What are the responsibilities and job description for the Senior Data Engineer (Only Local to VA) (Only W2) position at Chuwa America Corporation?
Job Title: Senior Data Engineer (Only W2)
Location: McLean, Virginia, United States (Only Local to Virginia)
Job Type: Contract - W2
Experience: Min 10 Years
We are seeking an experienced and highly skilled Senior Data Engineer to join our dynamic team. In this role, you will leverage your deep technical expertise to design, implement, and optimize complex data architectures and pipelines, ensuring the reliability, scalability, and efficiency of our data infrastructure. You will work closely with data scientists, analysts, and other engineers to build and maintain data solutions that enable actionable insights and drive business decisions.

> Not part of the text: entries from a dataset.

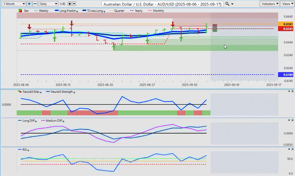The height and width of the screenshot is (176, 295).
Task: Click the Medium.Diff legend label
Action: (x=53, y=121)
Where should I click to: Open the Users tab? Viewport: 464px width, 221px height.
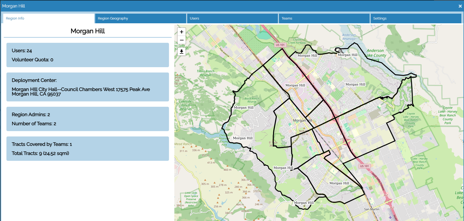232,18
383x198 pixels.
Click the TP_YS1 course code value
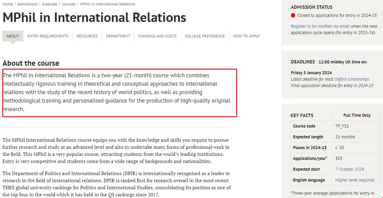342,126
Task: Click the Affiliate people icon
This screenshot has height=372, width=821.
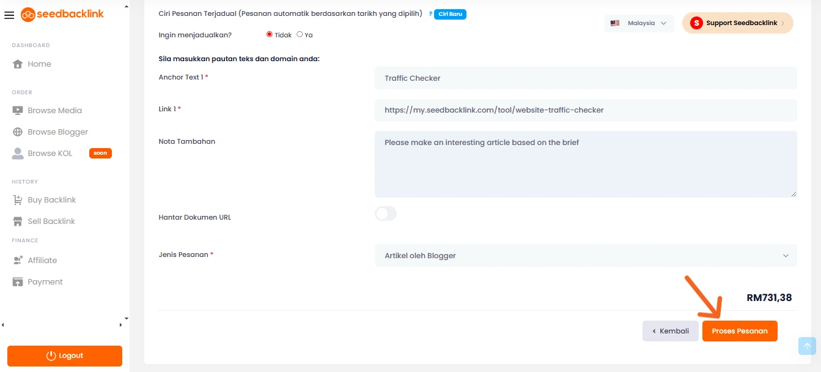Action: pyautogui.click(x=17, y=261)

As a Senior Data Engineer with 10 years of experience, you will take ownership of large-scale data systems, mentor junior engineers, and play a key role in shaping the future of our data strategy. You will have the opportunity to work with cutting-edge technologies and be involved in the end-to-end data lifecycle.
Key Responsibilities:- Data Architecture & Design: Lead the design and implementation of complex data systems, including data warehouses, data lakes, and ETL pipelines. Architect scalable, fault-tolerant, and high-performance data solutions to meet business requirements.
- Data Pipeline Development: Build and optimize robust, high-performance ETL/ELT pipelines to process large volumes of structured and unstructured data from various sources. Ensure data integrity, consistency, and quality across multiple environments.
- Data Integration: Integrate data from disparate sources including APIs, external vendors, cloud platforms, and on-premises systems into a centralized data repository or cloud-based infrastructure.
- Collaboration & Mentorship: Work closely with data scientists, analysts, product teams, and business stakeholders to understand data requirements and deliver actionable insights. Mentor junior engineers and guide them in best practices for data engineering and development.
- Performance Tuning & Optimization: Monitor, troubleshoot, and optimize the performance of data systems and pipelines, ensuring fast and reliable data availability.
- Automation & Efficiency: Automate repetitive tasks and optimize workflows to improve data processing speed, scalability, and efficiency.
- Data Security & Compliance: Ensure data governance standards, security protocols, and privacy regulations are adhered to across all data-related systems and processes.
- Documentation & Best Practices: Maintain detailed documentation for data systems, processes, and best practices. Promote a culture of high-quality code and data integrity.
- Innovation & Research: Stay up to date with the latest trends, tools, and technologies in data engineering and related fields. Proactively propose improvements to our data infrastructure and tooling.
- Experience: Minimum 10 years of experience as a Data Engineer, with at least 3-5 years in a Senior Data Engineer or Lead Data Engineer role.
- Technical Expertise:
- Expertise in designing and implementing data pipelines using tools like Apache Spark, Apache Kafka, Airflow, or similar technologies.
- Proficiency in SQL, NoSQL databases (e.g., MongoDB, Cassandra), and data warehouse solutions (e.g., Snowflake, Redshift, BigQuery).
- Hands-on experience with cloud platforms (AWS, Azure, GCP) and cloud-native data solutions (e.g., AWS Glue, Lambda, Dataflow).
- Experience with programming languages such as Python, Java, or Scala for data engineering tasks.
- Deep understanding of data modeling, ETL/ELT processes, and batch vs. real-time data processing.
- Familiarity with containerization and orchestration tools like Docker, Kubernetes, and Terraform.
- Leadership & Collaboration: Proven experience working in a collaborative environment, leading data initiatives, and mentoring teams. Ability to communicate complex technical concepts to both technical and non-technical stakeholders.
- Problem-Solving: Strong analytical and problem-solving skills with a focus on finding scalable and efficient solutions to complex data challenges.
- Data Governance & Security: Experience with data security protocols, privacy regulations (GDPR, CCPA), and best practices in data governance.
- Agile Methodology: Experience working in an Agile environment and familiarity with Scrum or Kanban methodologies.
- Advanced Degree: Master’s or PhD in Computer Science, Engineering, Data Science, or a related field.
- Data Science & Analytics: Familiarity with machine learning algorithms, data science workflows, or data analytics tools.
- DevOps/CI-CD: Experience with continuous integration/continuous deployment (CI/CD) processes in a data engineering context.
- Business Acumen: Ability to translate business needs into technical solutions and understand the strategic objectives of the organization.